I drew this up in Jet personnel (4 WR, 1 RB) in an “Orange” alignment, but this concept can be run out of multiple personnel groupings. We see it vs. Tampa 2 defenses and man-coverage/ pressure fronts throughout the league. Take a look at the route up on the chalkboard.
Put the stress on the safeties, as this is the No.1 Cover 2 beater in the NFL. And if you want to defend this route, your safeties need to play with enough depth to get off of the numbers and close on the ball. But don’t forget about your CBs. In Cover 2, if your corners don’t sink (hard) and protect the safety on the 7 (corner) route, you are asking for trouble vs. NFL QBs. The concept is simple: put the bait (Flat route) in front on the CB and force him to squat—leaving a nice throwing lane open to the 7 cut. And that is a gift for a QB such as Indy’s Peyton Manning.
Plus, vs. pressure or man coverage, you are testing the leverage of your CBs. Play with sloppy technique or lose leverage on the hard inside stem from No.1 (X,Z), there is no help with a route breaking towards the boundary.
I drew the Spot route in Regular personnel (2 WR, 1 TE, 2 RB) in a “Pro” alignment with the Z receiver on short divide motion. A bunch concept that will test the discipline of Cover 4 (quarters), Cover 1 and Cover 2. It looks simple, but if you can’t defend the Spot route on 3rd and short to 3rd and medium, you will not get off of the field. And that is a killer when you play good football on first and second down. Check it out on the chalkboard.
Looks simple, right? A 7 route from the TE (Y), the Z on the short inside Curl and the FB (F) running a simple Flat route. However, vs. any bunch concept, if you don’t keep leverage and understand route schemes, you will consistently get beat.
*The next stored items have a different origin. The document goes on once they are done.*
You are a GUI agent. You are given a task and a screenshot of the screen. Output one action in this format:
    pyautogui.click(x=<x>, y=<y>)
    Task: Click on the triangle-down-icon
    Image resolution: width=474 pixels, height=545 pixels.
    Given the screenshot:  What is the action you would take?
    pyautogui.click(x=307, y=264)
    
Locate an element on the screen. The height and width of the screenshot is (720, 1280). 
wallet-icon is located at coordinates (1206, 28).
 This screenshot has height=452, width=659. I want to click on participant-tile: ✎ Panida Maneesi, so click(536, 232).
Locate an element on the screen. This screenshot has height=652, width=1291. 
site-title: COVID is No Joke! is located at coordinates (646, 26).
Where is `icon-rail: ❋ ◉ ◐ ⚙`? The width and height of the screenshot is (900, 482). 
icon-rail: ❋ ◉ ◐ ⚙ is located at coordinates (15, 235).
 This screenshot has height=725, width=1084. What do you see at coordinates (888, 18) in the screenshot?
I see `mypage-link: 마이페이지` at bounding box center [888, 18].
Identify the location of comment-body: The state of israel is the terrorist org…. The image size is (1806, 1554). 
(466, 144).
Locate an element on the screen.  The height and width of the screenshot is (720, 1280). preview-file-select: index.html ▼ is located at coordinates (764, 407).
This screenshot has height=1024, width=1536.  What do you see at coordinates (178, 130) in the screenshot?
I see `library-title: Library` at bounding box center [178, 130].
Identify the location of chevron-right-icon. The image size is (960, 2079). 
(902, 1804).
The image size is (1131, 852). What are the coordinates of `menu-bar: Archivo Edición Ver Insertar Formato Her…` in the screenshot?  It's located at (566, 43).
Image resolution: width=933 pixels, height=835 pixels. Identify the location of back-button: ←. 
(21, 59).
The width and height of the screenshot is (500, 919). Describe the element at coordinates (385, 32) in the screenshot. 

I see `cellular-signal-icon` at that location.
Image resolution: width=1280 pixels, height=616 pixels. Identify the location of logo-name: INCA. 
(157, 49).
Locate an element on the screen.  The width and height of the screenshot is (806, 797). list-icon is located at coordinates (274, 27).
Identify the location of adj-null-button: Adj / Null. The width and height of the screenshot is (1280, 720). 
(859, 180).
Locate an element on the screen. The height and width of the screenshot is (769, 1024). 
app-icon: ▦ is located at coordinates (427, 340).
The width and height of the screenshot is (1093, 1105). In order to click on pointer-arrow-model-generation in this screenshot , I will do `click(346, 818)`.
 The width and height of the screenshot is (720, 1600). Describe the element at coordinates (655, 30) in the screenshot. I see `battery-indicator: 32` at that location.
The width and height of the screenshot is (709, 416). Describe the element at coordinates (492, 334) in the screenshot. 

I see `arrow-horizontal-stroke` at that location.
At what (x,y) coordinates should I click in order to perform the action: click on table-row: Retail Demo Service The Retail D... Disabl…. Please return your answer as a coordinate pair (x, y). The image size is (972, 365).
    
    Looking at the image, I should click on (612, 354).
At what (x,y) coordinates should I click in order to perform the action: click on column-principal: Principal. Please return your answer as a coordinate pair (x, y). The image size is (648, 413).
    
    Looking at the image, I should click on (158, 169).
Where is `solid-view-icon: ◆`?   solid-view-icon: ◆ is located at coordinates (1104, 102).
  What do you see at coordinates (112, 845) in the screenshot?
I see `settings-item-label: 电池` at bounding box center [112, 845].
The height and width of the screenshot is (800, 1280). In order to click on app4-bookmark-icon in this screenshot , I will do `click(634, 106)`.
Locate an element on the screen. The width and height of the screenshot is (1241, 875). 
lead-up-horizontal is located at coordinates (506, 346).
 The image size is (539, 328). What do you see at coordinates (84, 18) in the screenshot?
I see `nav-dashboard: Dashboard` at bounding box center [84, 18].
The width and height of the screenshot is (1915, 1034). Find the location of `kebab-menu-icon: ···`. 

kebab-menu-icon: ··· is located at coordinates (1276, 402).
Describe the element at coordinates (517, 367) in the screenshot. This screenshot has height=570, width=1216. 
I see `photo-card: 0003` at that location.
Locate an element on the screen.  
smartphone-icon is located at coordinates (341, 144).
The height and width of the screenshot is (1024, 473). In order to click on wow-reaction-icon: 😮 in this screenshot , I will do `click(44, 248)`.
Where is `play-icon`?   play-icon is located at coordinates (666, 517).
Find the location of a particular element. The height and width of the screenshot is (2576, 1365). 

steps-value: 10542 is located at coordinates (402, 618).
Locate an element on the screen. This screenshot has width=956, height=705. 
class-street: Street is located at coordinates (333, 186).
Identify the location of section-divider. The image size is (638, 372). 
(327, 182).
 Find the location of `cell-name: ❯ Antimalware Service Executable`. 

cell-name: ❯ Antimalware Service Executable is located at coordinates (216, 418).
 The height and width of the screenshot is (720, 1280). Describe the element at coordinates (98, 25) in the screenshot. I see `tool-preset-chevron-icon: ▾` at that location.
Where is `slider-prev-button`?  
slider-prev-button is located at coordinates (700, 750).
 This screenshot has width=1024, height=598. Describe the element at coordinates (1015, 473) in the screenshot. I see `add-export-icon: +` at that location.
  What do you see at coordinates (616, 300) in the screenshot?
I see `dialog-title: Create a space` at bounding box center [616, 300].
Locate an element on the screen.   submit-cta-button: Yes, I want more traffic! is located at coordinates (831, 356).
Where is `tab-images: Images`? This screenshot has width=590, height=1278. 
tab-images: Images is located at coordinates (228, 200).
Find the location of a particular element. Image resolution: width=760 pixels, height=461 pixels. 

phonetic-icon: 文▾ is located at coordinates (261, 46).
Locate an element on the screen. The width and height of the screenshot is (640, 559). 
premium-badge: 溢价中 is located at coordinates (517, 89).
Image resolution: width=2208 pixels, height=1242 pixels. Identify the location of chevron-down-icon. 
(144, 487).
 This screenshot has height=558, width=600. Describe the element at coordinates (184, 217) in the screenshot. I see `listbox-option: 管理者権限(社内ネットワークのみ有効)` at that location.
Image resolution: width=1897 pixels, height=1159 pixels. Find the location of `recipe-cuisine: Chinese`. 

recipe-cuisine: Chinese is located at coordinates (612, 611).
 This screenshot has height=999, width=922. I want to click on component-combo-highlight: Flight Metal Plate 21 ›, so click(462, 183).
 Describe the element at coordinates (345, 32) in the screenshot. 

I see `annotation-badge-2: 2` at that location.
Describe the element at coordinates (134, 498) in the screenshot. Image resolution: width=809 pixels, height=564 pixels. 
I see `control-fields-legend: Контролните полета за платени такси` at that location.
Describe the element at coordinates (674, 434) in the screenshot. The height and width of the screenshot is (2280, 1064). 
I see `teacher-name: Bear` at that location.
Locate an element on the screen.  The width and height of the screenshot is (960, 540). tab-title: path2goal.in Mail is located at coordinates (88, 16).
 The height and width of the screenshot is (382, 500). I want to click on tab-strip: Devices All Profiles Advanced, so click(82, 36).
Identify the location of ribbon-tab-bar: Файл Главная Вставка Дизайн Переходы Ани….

In Cover 4, there needs to be a “Box” call made (same as we discussed last week in my Cover 7 breakdown). Play four on three and drive downhill to take away the Curl (or the “Spot”), because that is where the QB wants to go with the football. In Cover 1, the CB needs to play close to the hip of Z and the SS must maintain outside leverage on Y running the 7. And, in Cover 2, the Sam backer (playing in the “seam-hook”) has to break to the Z—who will post up in the hole of the zone. The idea for the offense is to clear out space for the Z to work, and using motion forces the defense to adjust on the fly. Plus, don't forget about the backside X receiver. A 3×1 formation is an alert to the defense for the backside slant.
The deep Dig route, drawn here in “Posse” personnel (3 WR, 1 TE, 1 RB) in a “Doubles” alignment. We associate this route with Mike Martz’s offense in Chicago, but this is a concept we see all over the league. Once the route takes shape, we are looking at glorified “Hi-Lo” concept, but focus here on the middle of the field—because that is where the ball is going.
Clear out the middle of the field with the W receiver running the inside vertical seam. Perfect to take the Mike Backer out of the picture in Cover 2, run off the SS in Cover 4 and distract the FS playing the deep middle of the field in both Cover 1 and Cover 3. Working vs. zone coverage, the offense wants to find the hole between the top of the defense and the underneath droppers. And vs. Cover 1, you are testing the CBs ability to play the vertical release and drive across the field all while maintaining outside leverage. Not easy.
Look for this route on 3rd and 7-plus situations. Because if the QB has protection (and can wait for this concept to develop), this is an easy throw into the middle of the field. Move the sticks and start working your way down the field. From a defensive perspective, your underneath defenders must get enough depth to take away the dig.